C’est Maurice qui écrit à la page 13 : «Elle venait tous les jours à l’hôtel Lutetia, espérant mon retour. Les parents, les amis lui disaient: Mais tu ne lis pas les journaux, tu n’écoutes pas la radio? Parmi les millions de disparus, il en est un qui va rentrer, et ce sera le mien, répliquait-elle.»
Avec des mots d’amour silencieux, chaque jour répétés, chaque nuit rêvés, elle agit comme le médecin réanimateur dans l’instant suspendu entre la non-vie et la mort où il ne faut rien lâcher, éviter à tout prix que le fil ne se rompe, que le feu ne s’éteigne. Cet instant dure 3 ans pour Rose, 3 ans pendant lesquels son cœur délivre, message après message, un massage cardiaque en pensée ! Maurice reçoit-il ces pensées salvatrices ? Il ne cite sa femme qu’une fois dans son récit dont elle est aussi absente que lui l’est pour elle. N’a-t-elle rien à voir avec sa survie ?
Dans ce récit qui est certes un journal, de forme épistolaire, mais qui sonne comme une fiction auto-réalisatrice, une prière aux choses de bien vouloir advenir, Rose nous paraît opérer par transmission de pensée (magique).
La modalité de cette transmission est implicite, intériorisée, immatérielle, et le plus souvent unidirectionnelle comme le serait une injonction maternelle bienfaitrice.
La transmission selon Maurice
Maurice est un «diable» doué pour la vie. Il se trouve «ballot» de subir le sort que lui infligent les nazis mais c’est un lutteur courageux qui enrage, prend la mort en haine et s’endurcit. À l’instar d’un Vladek Spiegelman, il est pragmatique, il a de la présence d’esprit, et aussi de la chance, une «bonne étoile».
Comment a-t-il fait pour survivre ? Il avait un grand désir de vivre… pour dire, pour témoigner qu’il a résisté de toutes ses forces aux bētes sauvages, cruelles, monstrueuses qu’étaient les kapos et les SS qui les déshumanisaient.

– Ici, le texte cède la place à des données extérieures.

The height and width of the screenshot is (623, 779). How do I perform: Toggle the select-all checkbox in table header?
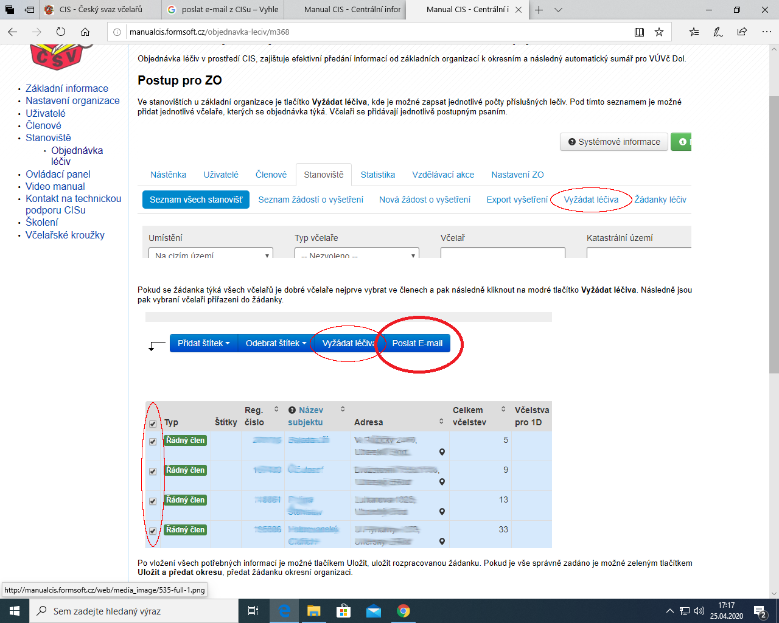(153, 424)
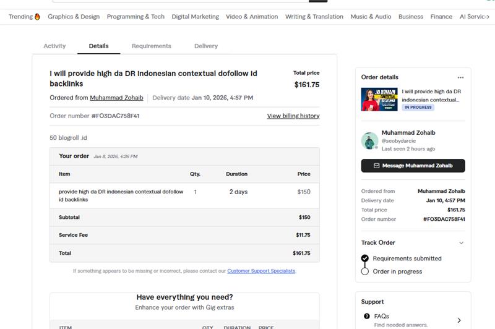Click envelope icon on Message button
495x329 pixels.
click(376, 166)
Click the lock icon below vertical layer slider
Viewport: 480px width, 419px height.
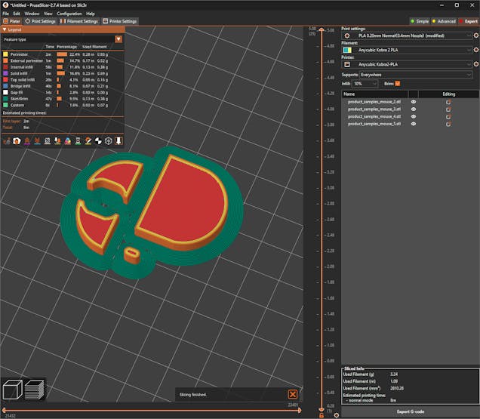click(322, 414)
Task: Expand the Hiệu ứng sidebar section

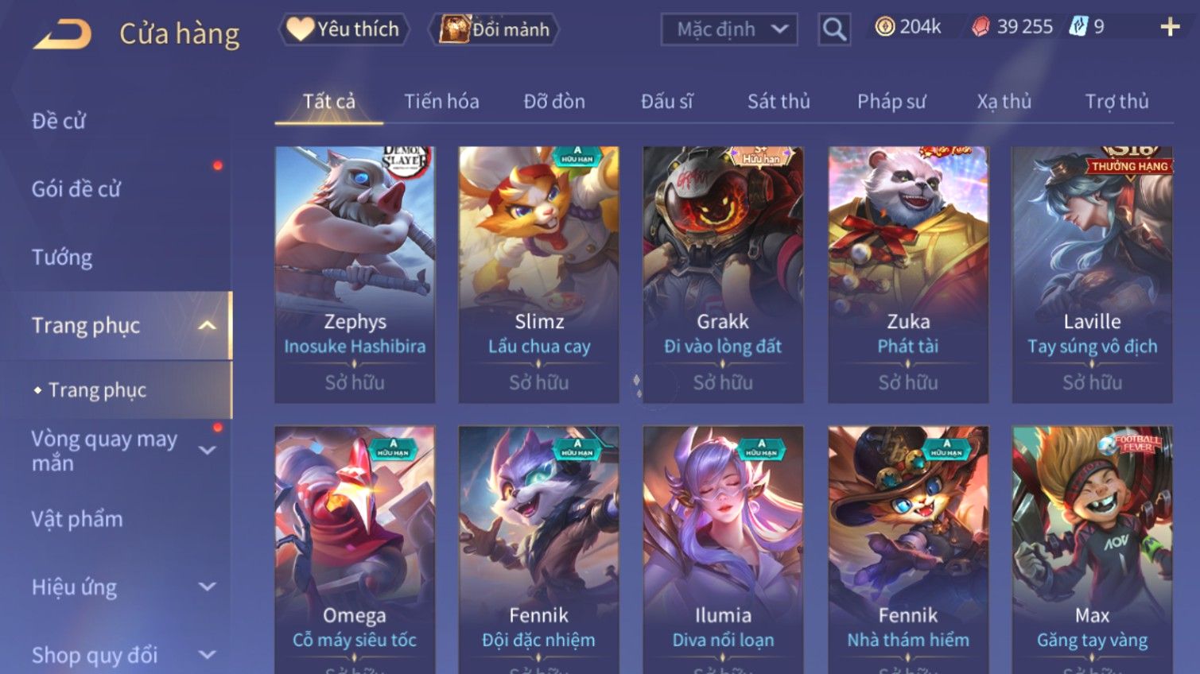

À l’annonce du survol de la France, de retour des camps, il lui vient cette pensée, dernier mot de son témoignage : «Nous pouvions crever maintenant, cela nous était égal». Il a réfuté la mort qui lui était promise. L’effoyable souffrance des 35 mois de torture dans les camps, d’abord à Birkenau comme sonderkommando, puis dans les mines de Jawischowitz, il l’exprime à sa table d’écriture, dans la rage et la révolte, la haine et l’impossible pardon. Avec un inextinguible chagrin, il s’est donné pour mission d’honorer ses frères assassinés, de les évoquer, et ainsi de contrer leur effacement en les rendant à l’Humanité. Que de pleurs sa mémoire de survivant ne lui a-t-elle pas fait verser.Toutes les nuits jusqu’à 3 ou 4h du matin il a écrit en versant des larmes inépuisables! Objet misérable et persécuté, il lui fallait se retrouver face à une parole constituante de sa subjectivité. Les traumatismes indépassables ont affleuré à la surface et Maurice réussit magnifiquement à nous frapper avec des mots simples, qui sonnent justes, que tout le monde comprend, et qui prennent à la gorge. Sa voix est alors entendue ; « Vous avez devant vous un juif qui a été en enfer et en est revenu ! ».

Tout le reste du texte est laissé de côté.